Treatment for male factor generally involves increasing the number of normal, motile sperm having access to the eggs. This can be done with timed intercourse around the time of ovulation, intrauterine insemination, or IVF-ICSI. With intrauterine insemination, the seminal fluid is exchanged with neutral, hypoallergenic media, and the best-swimming sperm are collected after treatment in a centrifuge. Misshapen, immotile sperm are discarded, and the fraction of strong-swimming sperm is placed with a thin catheter into the woman’s uterus. Conception will still rely on the sperm’s ability to reach the egg, bind to its shell, and fertilize. If an insemination does not work, there is no way to tell where the process failed.IVF with ICSI minimizes failure by leaving the least to chance. Individual normal, motile sperm are carefully placed into oocytes, giving the highest chance for fertilization. The fertilized eggs are placed directly into the uterine cavity, minimizing the chance for ectopic pregnancy.
Other recommendations for maximizing male fertility include eating a regular diet, and avoiding tobacco, alcohol, and illegal drugs. One multivitamin per day may also help. The elements most likely to impair sperm number or quality include chemotherapy, radiation therapy, and anabolic (muscle-building) steroids. Many times, male infertility can not be “fixed”, but its effects can be minimized with intrauterine insemination or in vitro fertilization.


Sperm Washing


Sperm washing is performed on semen samples that will be used for Intrauterine Insemination (IUI), In Vitro Fertilization (IVF) or IVF with Intracytoplasmic Sperm Injection (ICSI). The sperm washing process facilitates the segregation of motile sperm from immotile sperm, dead sperm and seminal fluid.
Procedures requiring sperm washing
Sperm washing is important for patients planning to have an IUI. During natural conception, the vagina and cervix act as automatic ‘sperm washers,’ removing seminal fluids containing prostaglandins, which can cause cramping in the uterus. After sperm washing, the isolated motile sperm are placed directly into the uterus, bypassing the vagina and cervix, bringing the sperm into close proximity to the fallopian tubes, where eggs are fertilized.
Sperm washing is used to prepare semen samples for IVF and IVF with ICSI as well. The separation of motile sperm allows the embryologist to add the motile sperm into a petri dish, containing eggs for IVF. To fertilize eggs for patients using IVF with ICSI, each sperm is individually selected using a micro tool on a powerful microscope, and then directly injected into an egg. Removing unnecessary debris from a semen sample allows the embryologist to pick sperm easily, without clogging the micro tool.
The sperm washing process
After a semen sample is collected, the andrologist allows it to liquefy for approximately 20 minutes on a warmer. The sample is then assessed for sperm count, motility, progression, volume and viscosity.

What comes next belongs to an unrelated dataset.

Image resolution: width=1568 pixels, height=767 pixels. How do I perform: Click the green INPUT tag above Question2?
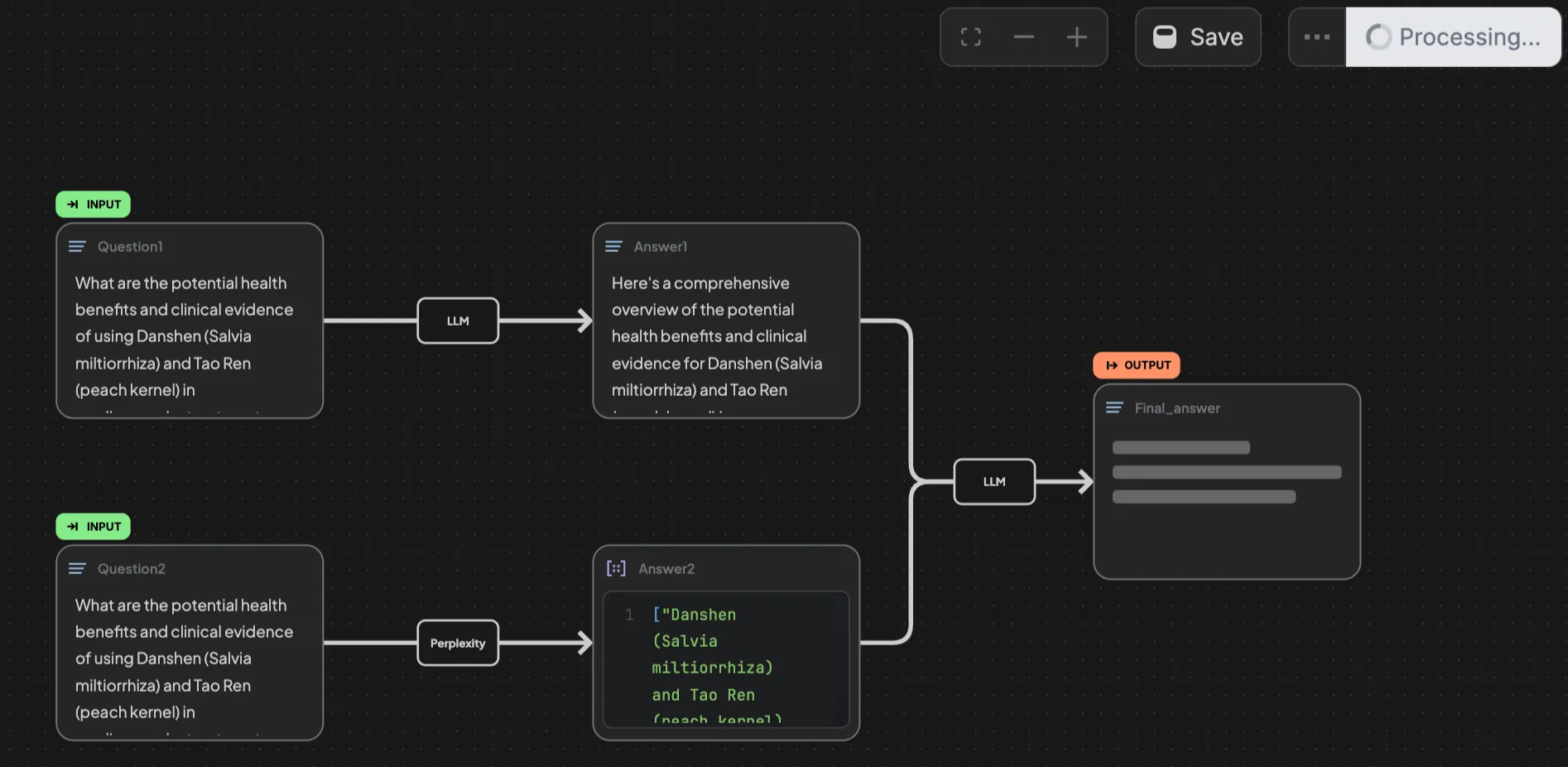pos(94,527)
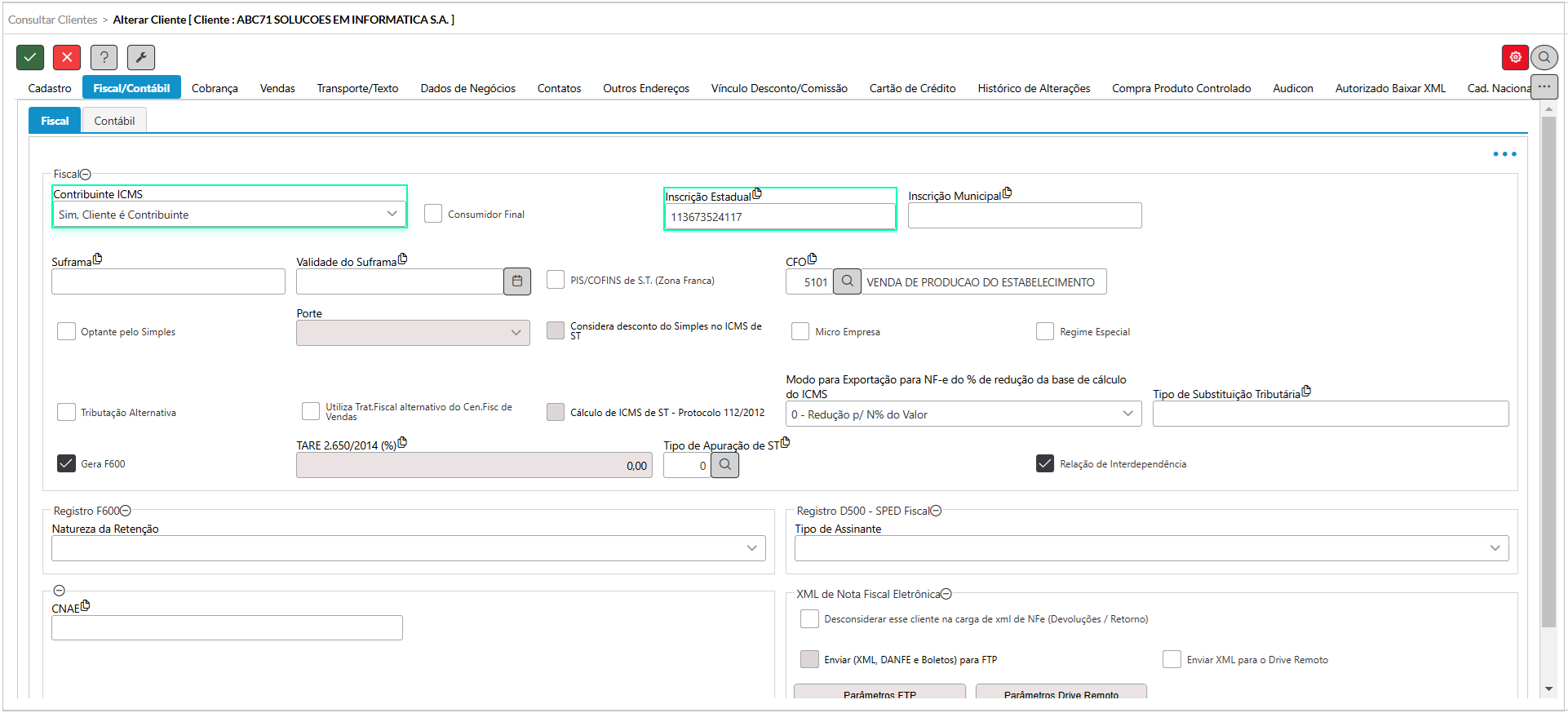This screenshot has height=713, width=1568.
Task: Open help via the question mark icon
Action: [104, 57]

Once all the parameters are determined, the semen is placed in a test tube, on top of two liquids with different densities (called a “gradient”), which will act as a filtering system.
The gradients contain silane-coated silica particles in a specific concentration. The top gradient is less concentrated than the lower gradient. The semen and gradients are then centrifuged, causing the seminal fluid to be trapped in the top layer, non-motile sperm in the middle layer, and motile sperm in a pellet at the bottom. The pellet of motile sperm is re-suspended in another liquid media, and the concentration, motility and progression of the sperm are evaluated. The sample is then ready for IUI, IVF or IVF with ICSI.